The end notes are detailed but from a clarity standpoint, would have worked better had they been footnoted (or numbered) in the main text and divided by chapters in the back of the book. Instead, there is a long string of notes that certainly seem to follow the chronology of the book, but one cannot be sure without digging deeply. The photo used for the front cover is an interesting choice: Cobb is demonstrating his split-handed batting grip that yielded a .366 lifetime batting average (altered from .367, a figure that stood for years before a correction dropped his hits total from 4,191 to 4,189) to baffled comedians Lou Costello and Bud Abbott as an amused Joe DiMaggio looks on. Perhaps the hook is Abbott and Costello’s famous “Who’s On First” routine. Since Cobb collected 3,053 singles and walked an additional 1,259 times, Cobb was on first a great deal. And opposing players knew who he was.
Ty Cobb Unleashed is an interesting book and a nice complement to the recent mainstream biographies. Rosenberg brings a line editor’s eye to the other Cobb biographies and touts himself as a “research first-writer.” (p. 47). Not knowing the circumstances behind the editing processes Leerhsen and Hornbaker went through — editors at major publishing companies can operate with cold efficiency, instructing a writer to condense copy or omit passages entirely — it’s difficult to determine whether the authors or the editors are responsible for the shortcuts Rosenberg documents. The comparisons are still interesting, and Rosenberg concedes that “so much” of the analysis Leerhsen and Hornbaker present is valid (p. 48). What Rosenberg’s prose does is reopen the already lively debate about Ty Cobb.

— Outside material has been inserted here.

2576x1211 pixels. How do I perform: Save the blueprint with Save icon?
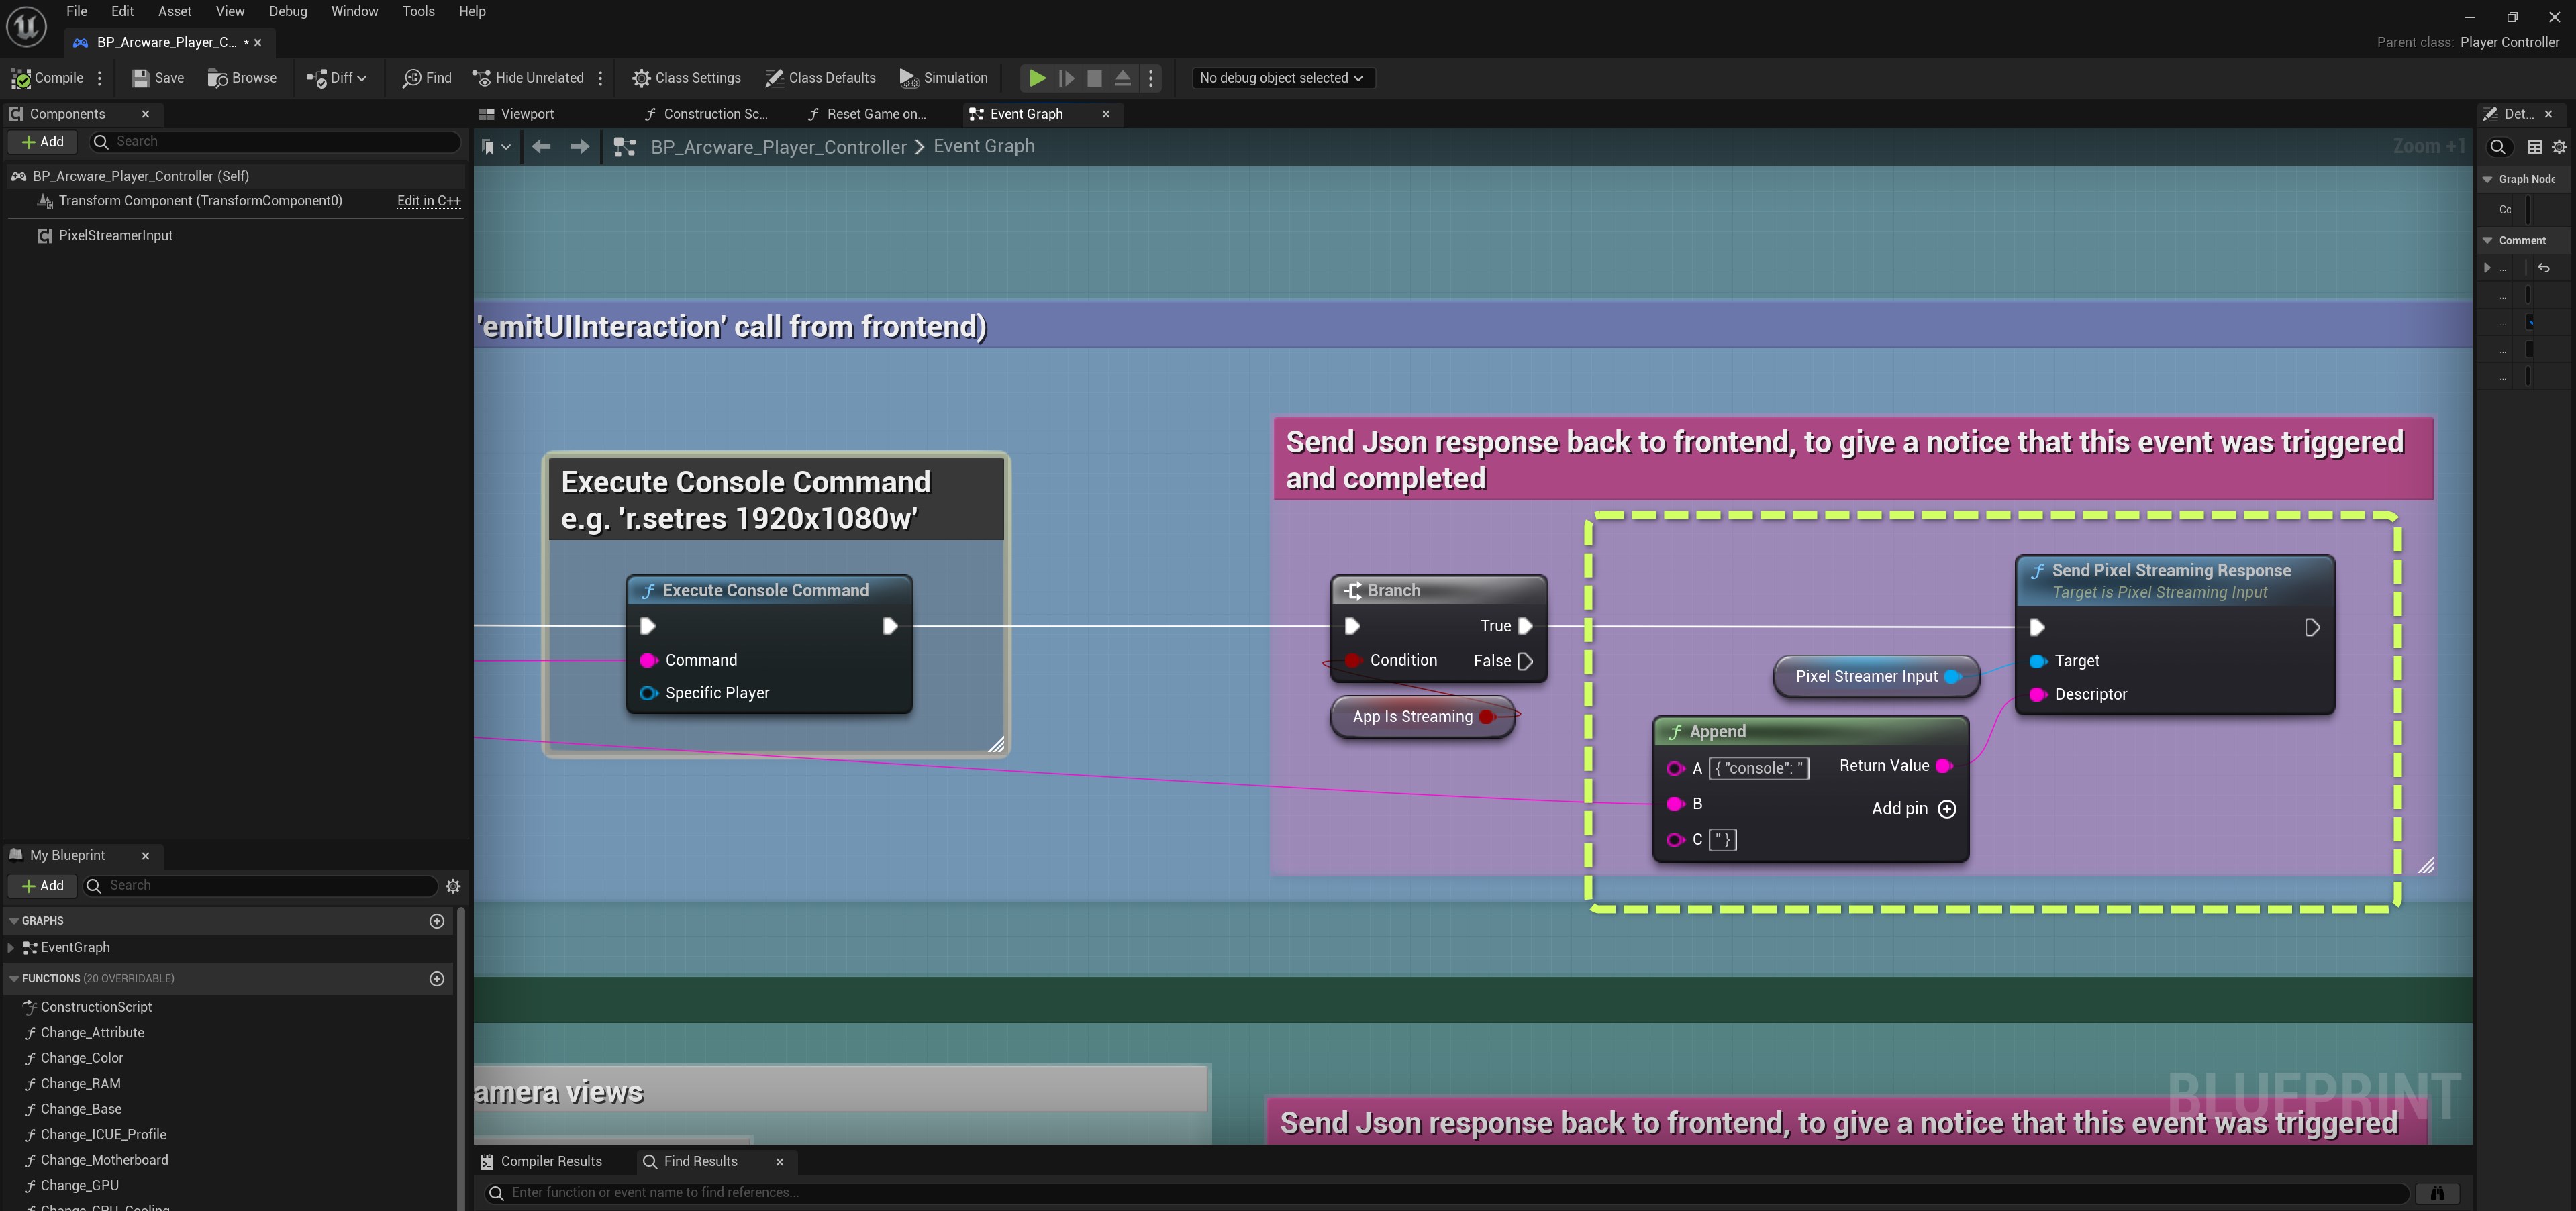pyautogui.click(x=141, y=78)
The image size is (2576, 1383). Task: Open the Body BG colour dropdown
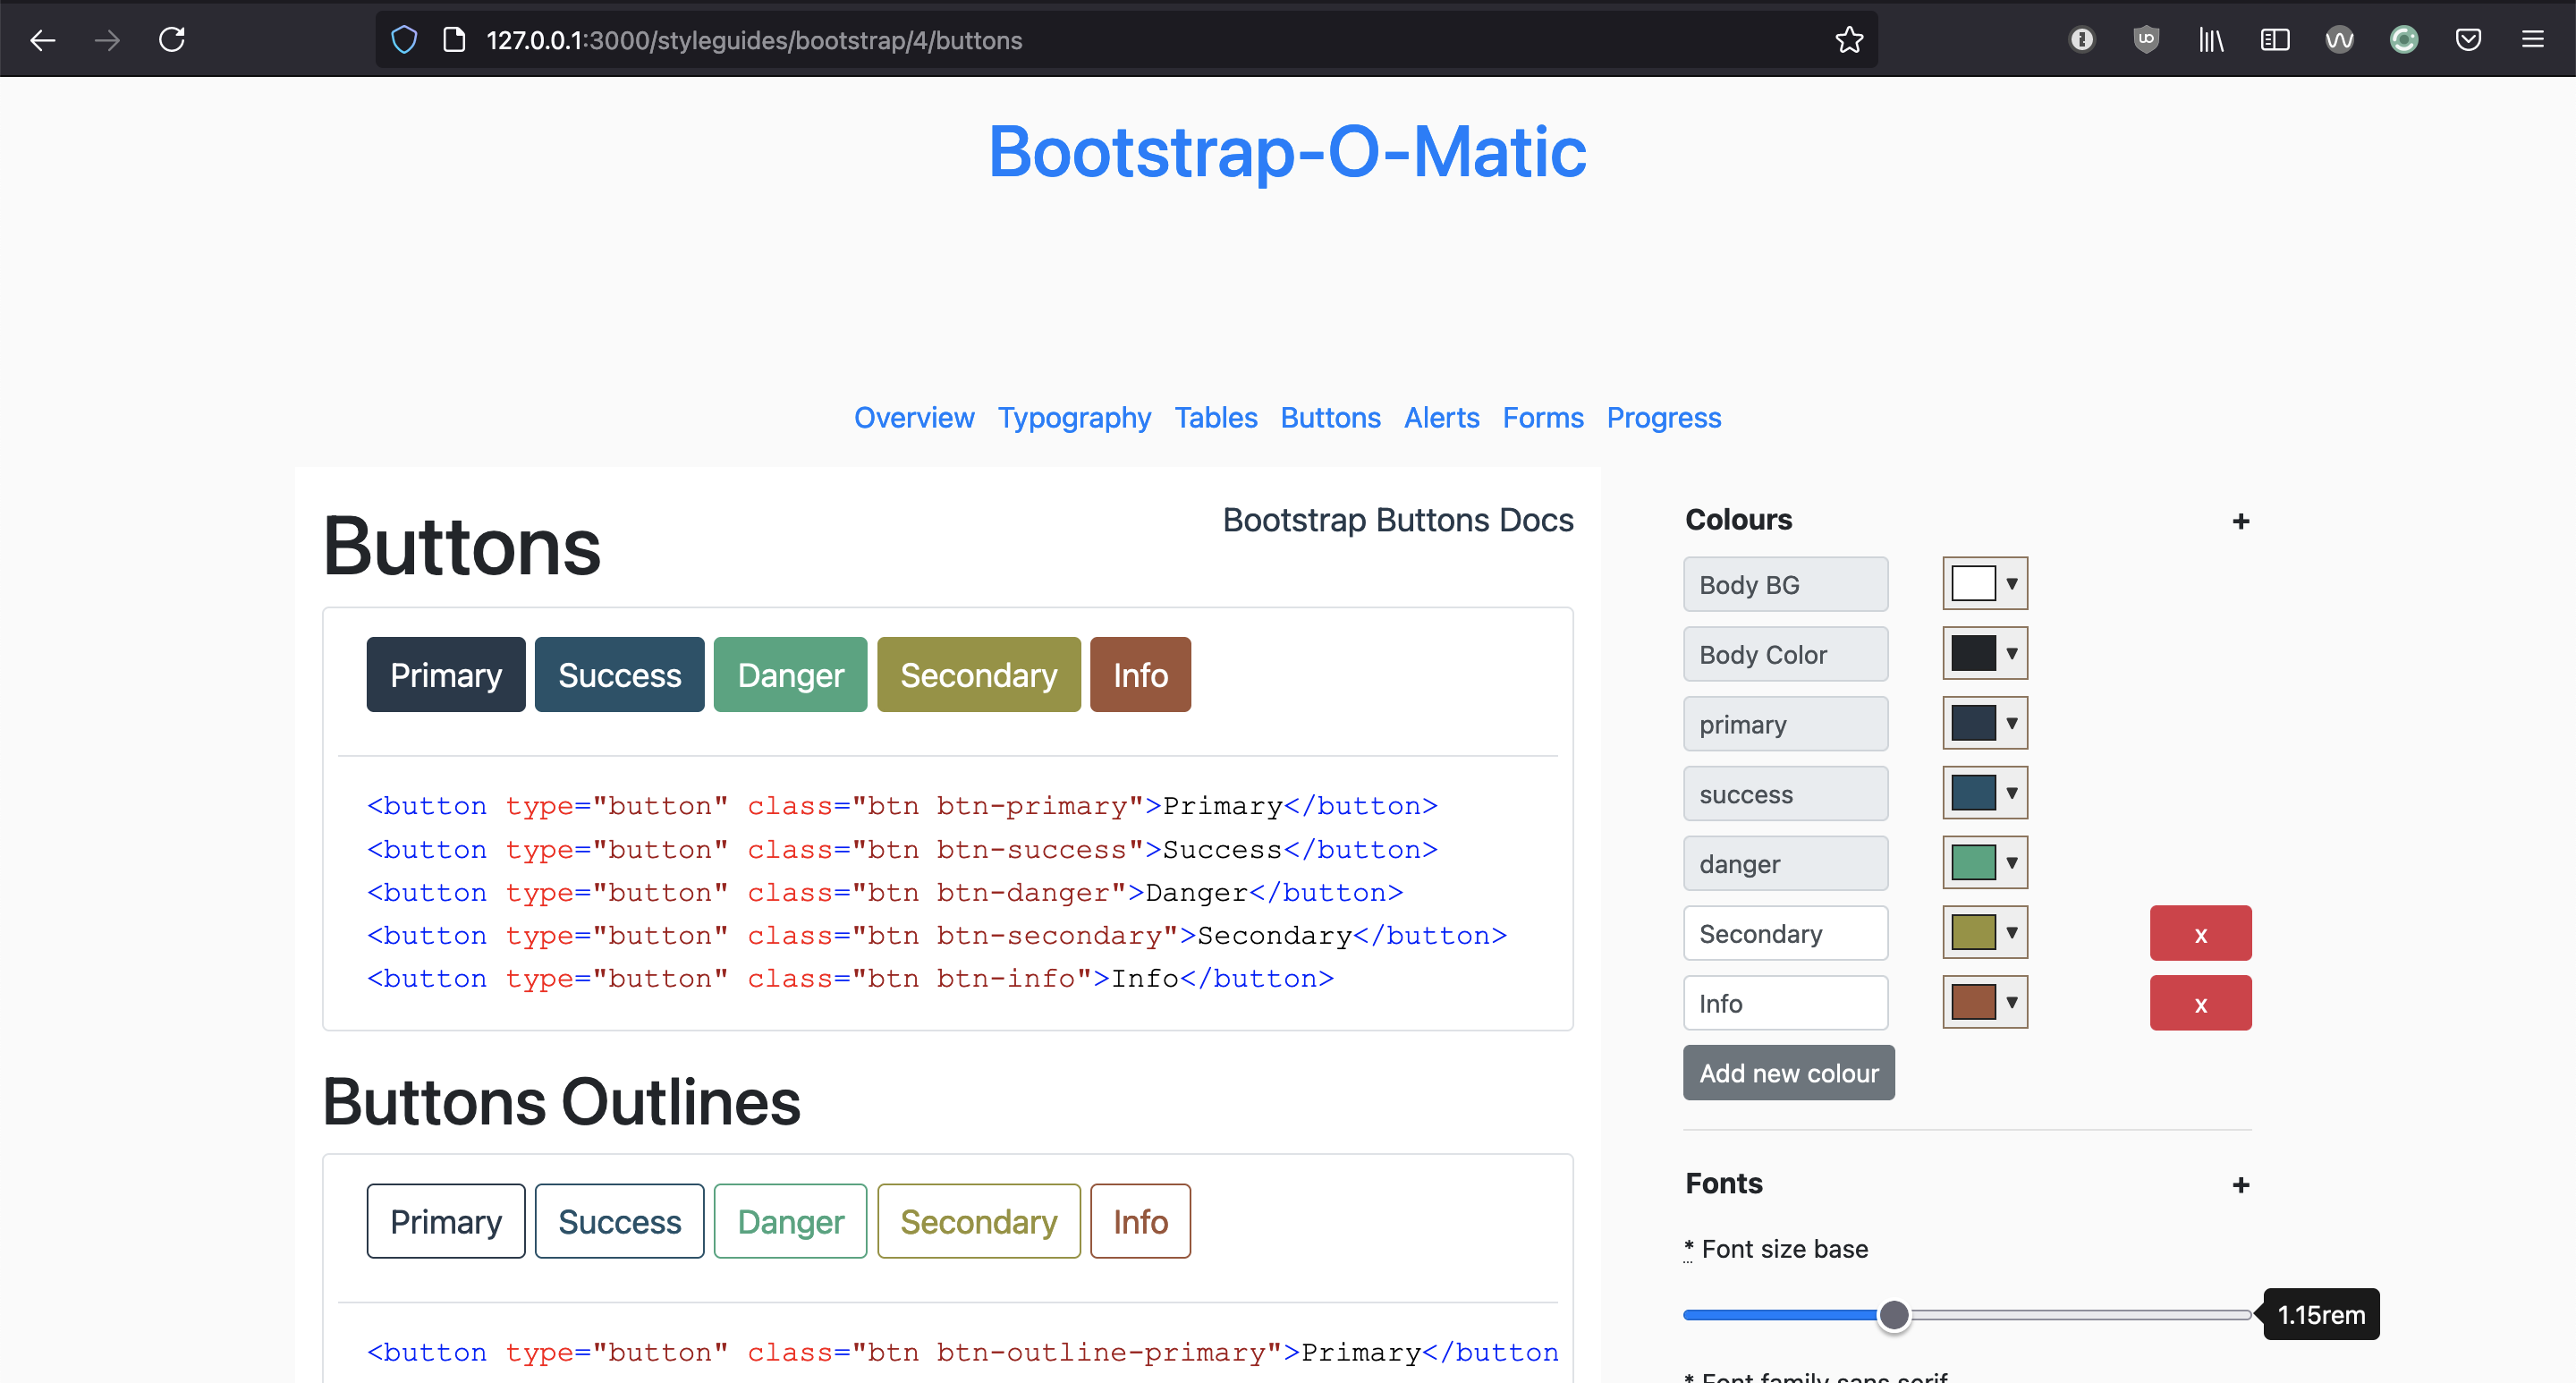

And the Georgia Peach was always comfortable with controversy.
Bob D’Angelo was a sports journalist and sports copy editor for more than three decades and is currently a digital national content editor for Cox Media Group. He received his master’s degree in history from Southern New Hampshire University in May 2018. He is the author of Never Fear: The Life & Times of Forest K. Ferguson Jr. (2015), reviews books on his blog, Bob D’Angelo’s Books & Blogs, and hosts a sports podcast channel on the New Books Network.